---------- Excerpted passage

1
public class ClassToTestSnippets {

    private static ClassToTestSnippets ctts;

    public static void main(String[] args) {
        ctts = new ClassToTestSnippets();
        ctts.testThisMethod();
    }

    public void testThisMethod() {
        System.out.println("\u2014".length()); //answer is 1
    }
}

Above code prints 1. But \u2014 is E2 80 94 i.e. 3 bytes. How do I know how many bytes does a string contains?

Suresh Subedi
  • 660
  • 2
  • 10
  • 25
  • 1
    This is like looking at a screenshot (not a file, just the displayed image) and asking how big the file is. The answer in both cases is that it depends how it's encoded... – Jon Skeet Oct 21 '14 at 14:25
  • 1
    Also see: http://stackoverflow.com/questions/9699071/what-is-the-javas-internal-represention-for-string-modified-utf-8-utf-16 – Puce Oct 21 '14 at 14:35

2 Answers2

9

Depends. What encoding do you want to use?

System.out.println("äö".getBytes("UTF-8").length);

Prints 4, but if I change UTF-8 to ISO-8859-1 (for example), it'll print 2. Other encodings may print other values (try UTF-32).

--------------------
---------- Data excerpt

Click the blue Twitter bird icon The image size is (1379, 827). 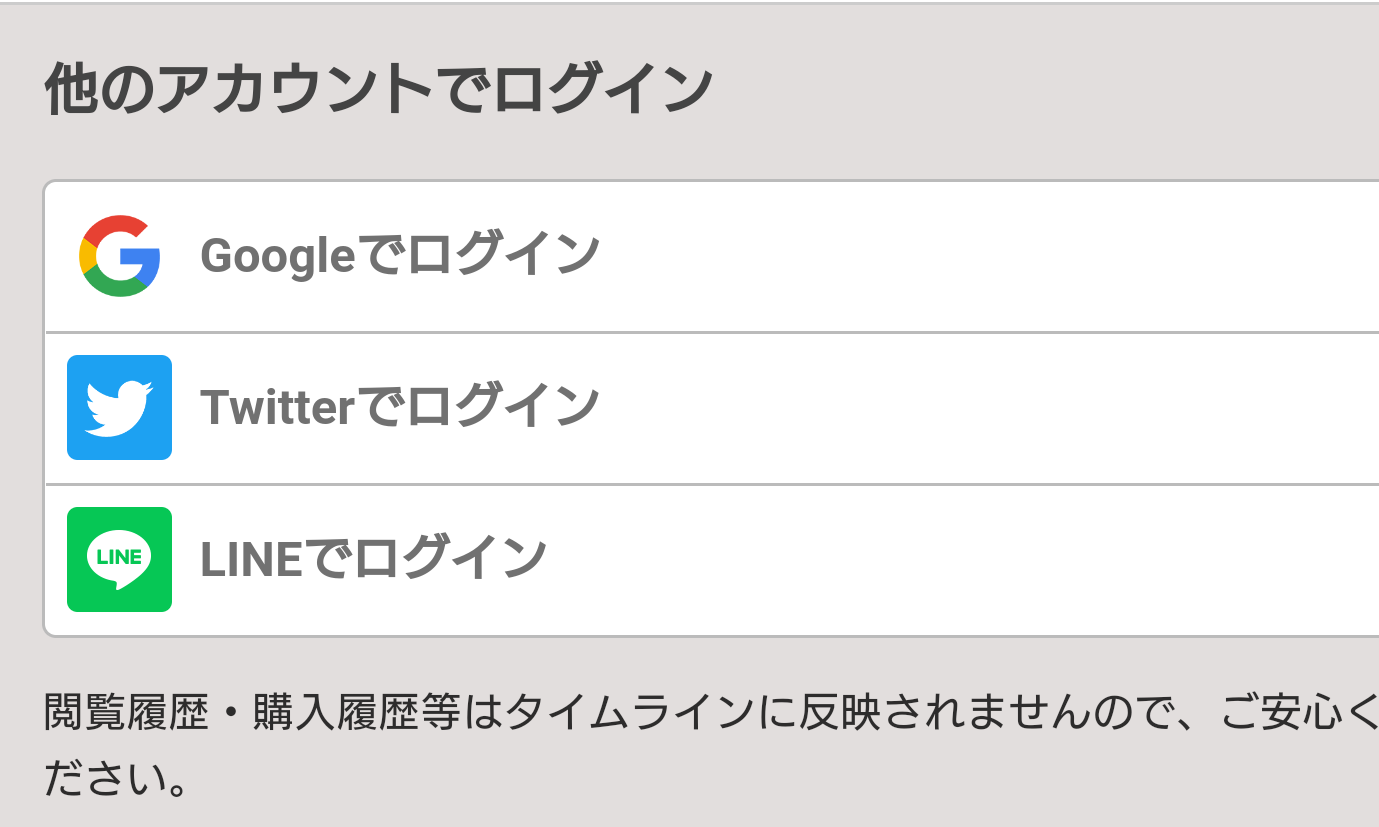[119, 407]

--------------------

== Problem requirements ==
Repeat word for word the part of the Java string-length thread that opens with the words containing "public static void" and closes with "a string contains?". The listing is separate material with no connection to the Java string-length thread.

== Result below ==
public static void main(String[] args) {
        ctts = new ClassToTestSnippets();
        ctts.testThisMethod();
    }

    public void testThisMethod() {
        System.out.println("\u2014".length()); //answer is 1
    }
}

Above code prints 1. But \u2014 is E2 80 94 i.e. 3 bytes. How do I know how many bytes does a string contains?